### ИСТОЧНИК
----------------------------------------

Необычайную гибкость приходилось при этом проявлять арабскому мудрецу, который цитировал суры Корана для оправдания истин, несовместимых с мусульманскими мифами. На словах он провозглашает мирное сосуществование философии и религии, на деле оттесняет религиозные заблуждения, превращая их из «достоверной истины» в покорную «обязанность». Одного требует мудрость, другого — благоразумие; одно дело — знание, другое — долг. Когда повелевает Аллах, смиренно замолкает разум.

----------------------------------------

### СОБРАННЫЙ МАТЕРИАЛ
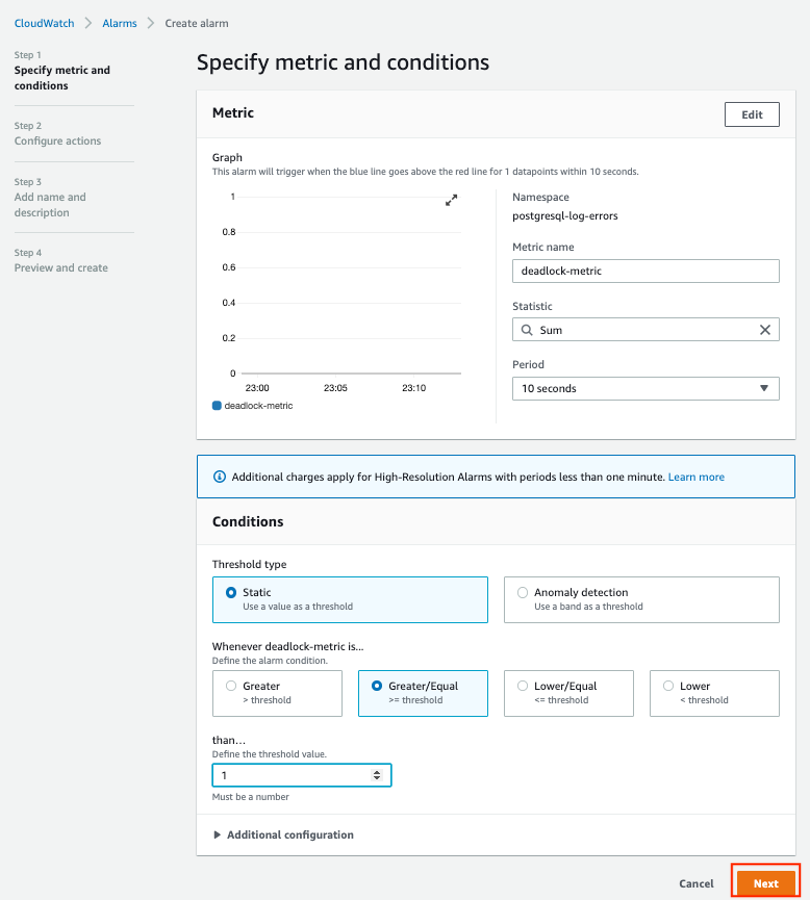Click the Edit metric button

click(751, 115)
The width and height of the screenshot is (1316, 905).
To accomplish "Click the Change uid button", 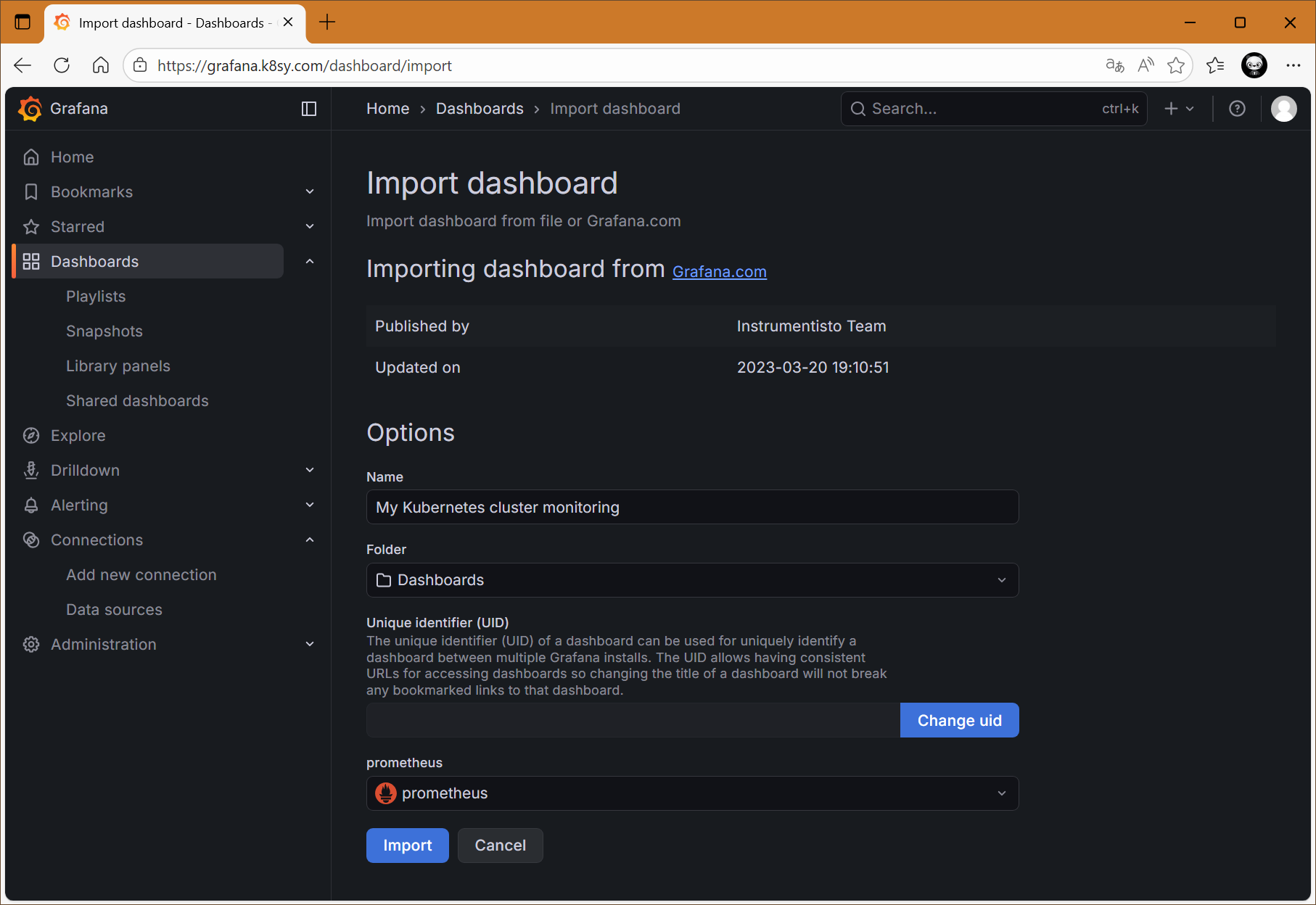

----------------------------------------

### ТРЕБОВАНИЯ
1 > Во что, согласно источнику, арабский мудрец превращает религиозные заблуждения?
2 > Определите, согласуются ли с источником утверждения: (а) арабский мудрец цитировал суры Корана; (б) знание и долг в источнике представлены как одно и то же; (в) когда повелевает Аллах, разум возражает. На каждое ответьте «да» или «нет» и приведите решающие слова источника.

### ОТВЕТЫ
1 > Из «достоверной истины» в покорную «обязанность».

2 >
(а) Да: «цитировал суры Корана для оправдания истин».
(б) Нет: «одно дело — знание, другое — долг».
(в) Нет: «Когда повелевает Аллах, смиренно замолкает разум».